+++ Source data
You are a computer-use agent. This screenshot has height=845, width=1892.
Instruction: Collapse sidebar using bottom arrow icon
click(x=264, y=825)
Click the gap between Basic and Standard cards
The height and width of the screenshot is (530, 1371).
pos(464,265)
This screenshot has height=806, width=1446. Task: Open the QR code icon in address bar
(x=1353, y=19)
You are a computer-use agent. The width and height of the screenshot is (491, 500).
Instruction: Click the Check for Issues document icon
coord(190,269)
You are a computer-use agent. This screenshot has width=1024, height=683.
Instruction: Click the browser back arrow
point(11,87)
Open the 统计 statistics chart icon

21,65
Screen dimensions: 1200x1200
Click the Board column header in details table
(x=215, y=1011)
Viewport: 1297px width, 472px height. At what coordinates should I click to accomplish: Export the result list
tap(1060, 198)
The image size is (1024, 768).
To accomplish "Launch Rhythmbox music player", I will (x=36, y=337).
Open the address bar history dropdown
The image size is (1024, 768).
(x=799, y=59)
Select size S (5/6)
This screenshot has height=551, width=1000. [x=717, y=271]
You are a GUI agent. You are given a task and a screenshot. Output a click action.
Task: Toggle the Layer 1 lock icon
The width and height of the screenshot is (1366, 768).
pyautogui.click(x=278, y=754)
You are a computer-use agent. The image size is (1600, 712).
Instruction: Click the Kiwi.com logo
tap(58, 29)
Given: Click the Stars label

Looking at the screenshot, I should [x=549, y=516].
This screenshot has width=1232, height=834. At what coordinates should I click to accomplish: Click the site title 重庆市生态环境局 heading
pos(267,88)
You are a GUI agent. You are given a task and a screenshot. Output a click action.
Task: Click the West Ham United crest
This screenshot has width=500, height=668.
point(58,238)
++++++
• What is expected:
Set all the data down again, exactly as it reads above.

• Solution to the problem:
You are a computer-use agent. This screenshot has height=845, width=1892.
Instruction: Collapse sidebar using bottom arrow icon
click(x=264, y=825)
Click the gap between Basic and Standard cards
The height and width of the screenshot is (530, 1371).
pos(464,265)
This screenshot has height=806, width=1446. Task: Open the QR code icon in address bar
(x=1353, y=19)
You are a computer-use agent. The width and height of the screenshot is (491, 500).
Instruction: Click the Check for Issues document icon
coord(190,269)
You are a computer-use agent. This screenshot has width=1024, height=683.
Instruction: Click the browser back arrow
point(11,87)
Open the 统计 statistics chart icon

21,65
Screen dimensions: 1200x1200
Click the Board column header in details table
(x=215, y=1011)
Viewport: 1297px width, 472px height. At what coordinates should I click to accomplish: Export the result list
tap(1060, 198)
The image size is (1024, 768).
To accomplish "Launch Rhythmbox music player", I will (x=36, y=337).
Open the address bar history dropdown
The image size is (1024, 768).
(x=799, y=59)
Select size S (5/6)
This screenshot has height=551, width=1000. [x=717, y=271]
You are a GUI agent. You are given a task and a screenshot. Output a click action.
Task: Toggle the Layer 1 lock icon
The width and height of the screenshot is (1366, 768).
pyautogui.click(x=278, y=754)
You are a computer-use agent. The image size is (1600, 712).
Instruction: Click the Kiwi.com logo
tap(58, 29)
Given: Click the Stars label

Looking at the screenshot, I should [x=549, y=516].
This screenshot has width=1232, height=834. At what coordinates should I click to accomplish: Click the site title 重庆市生态环境局 heading
pos(267,88)
You are a GUI agent. You are given a task and a screenshot. Output a click action.
Task: Click the West Ham United crest
This screenshot has width=500, height=668.
point(58,238)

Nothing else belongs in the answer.